Ian Black and I gave this brent goose standing up in this picture a good long look, as it fed in the wheat field next to the country park on Wednesday 25th. It was quite a clear view of this small group of geese seen through the hedge only about 50 metres away from the car park. It had the features of the black brant and certainly stood out from the other dark-bellied brent geese beside it. The white flank patch was brighter on the day than this picture shows and was the first feature that made you look at the bird.

The other striking feature was the big and bright white neck collar, which clearly shows up in this photo. Not only did the collar encircle the whole neck, there was some unusual white flecking down the back of the neck. This should make the bird easy to recognise during the rest of the winter.
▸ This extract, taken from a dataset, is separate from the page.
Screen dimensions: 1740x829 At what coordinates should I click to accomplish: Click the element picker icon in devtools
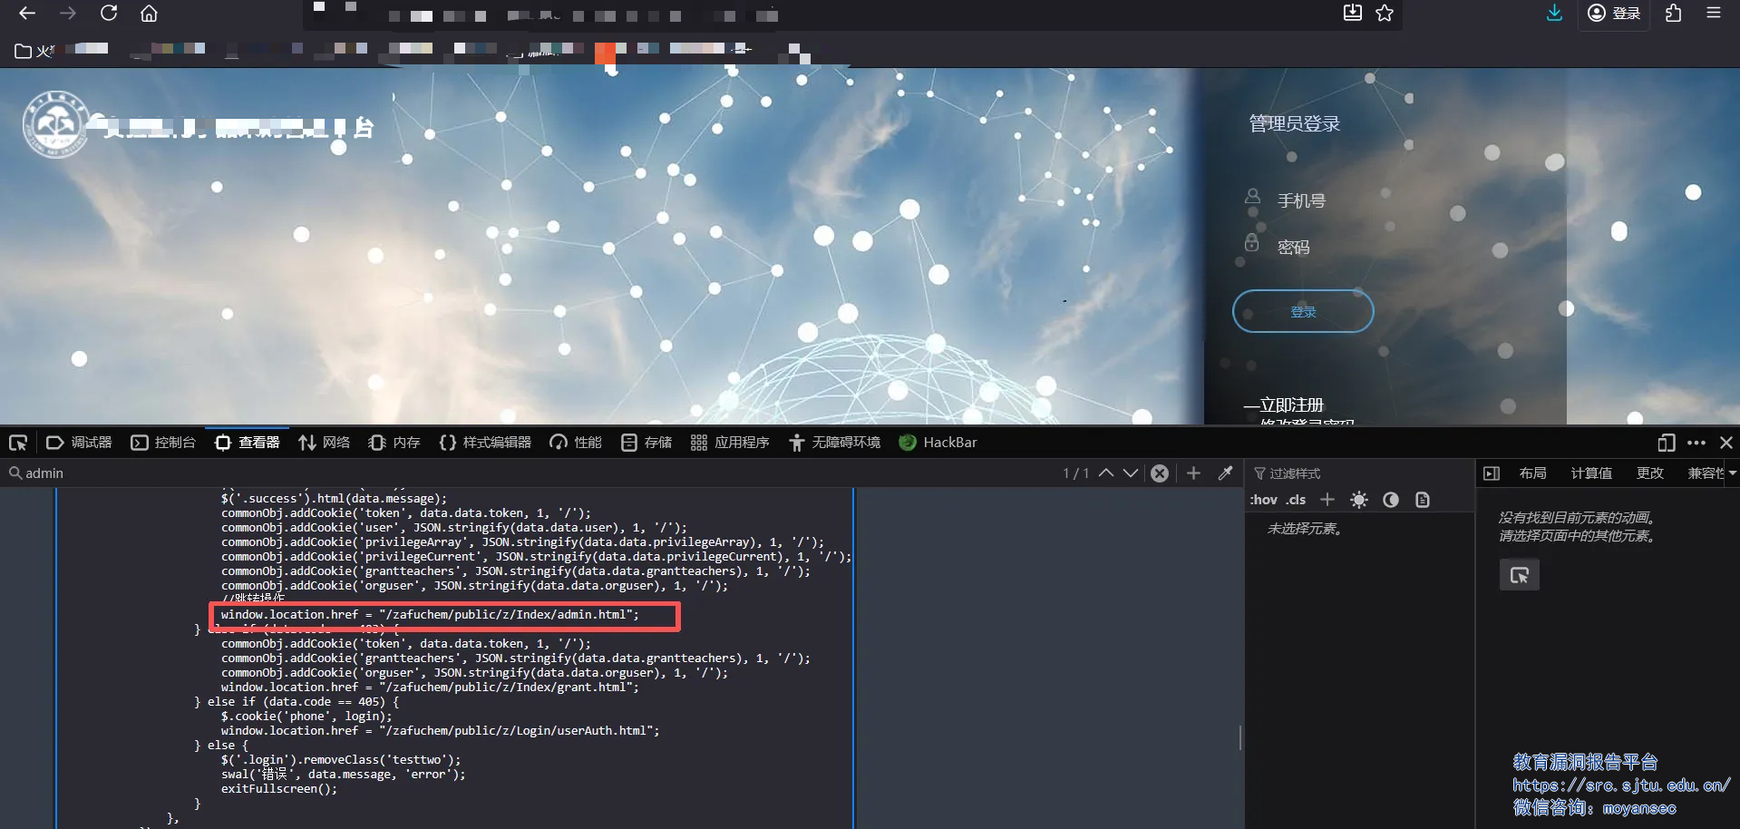point(18,443)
However the base of the chest didn't appear as dark black as the classic black-brant birds that have been seen here before, although its wings did seem to be slightly blacker than the wings of the other geese next to it.

Judgement might have to be reserved on this goose until a better view is obtained in some better light. The black brant is the vagrant race of the brent goose to our shores, that breeds in eastern Siberia and in North America. There have been a few other sightings in previous winters here on the Island of a black brant seen feeding amongst the dark-bellied brent geese.

The pools in the grazing fields continue to extend in size with all the recent rain. Wigeon and teal total about 500 birds with a few gadwall and shoveler. Also feeding in the pools were 10 black-tailed godwit and 4 snipe along with one or two curlew and redshank.

Three snow buntings were watched flying west along the seawall and beach, calling as they went.
On the mudflats at low tide a huge flock of golden plover were gathered in their usual spot with about 2000 birds clustered together.

Martin Cock saw the 10 snow buntings at the Point on Tuesday and 2 peregrines along the Pyefleet on Wednesday, while Richard Brown was lucky to see the 10 twite on the saltings near Maydays Farm on Wednesday.
Received an interesting report of a grey wagtail seen feeding around a garden water feature in a West Mersea garden. The yellow markings seen on this bird distinguished it from the more usual pied wagtail.

This herald moth unexpectedly dropped onto the floor in the house on Wednesday morning. No doubt it moved in recently to try and find somewhere sheltered where it could spend the winter before it gets back on the wing next spring.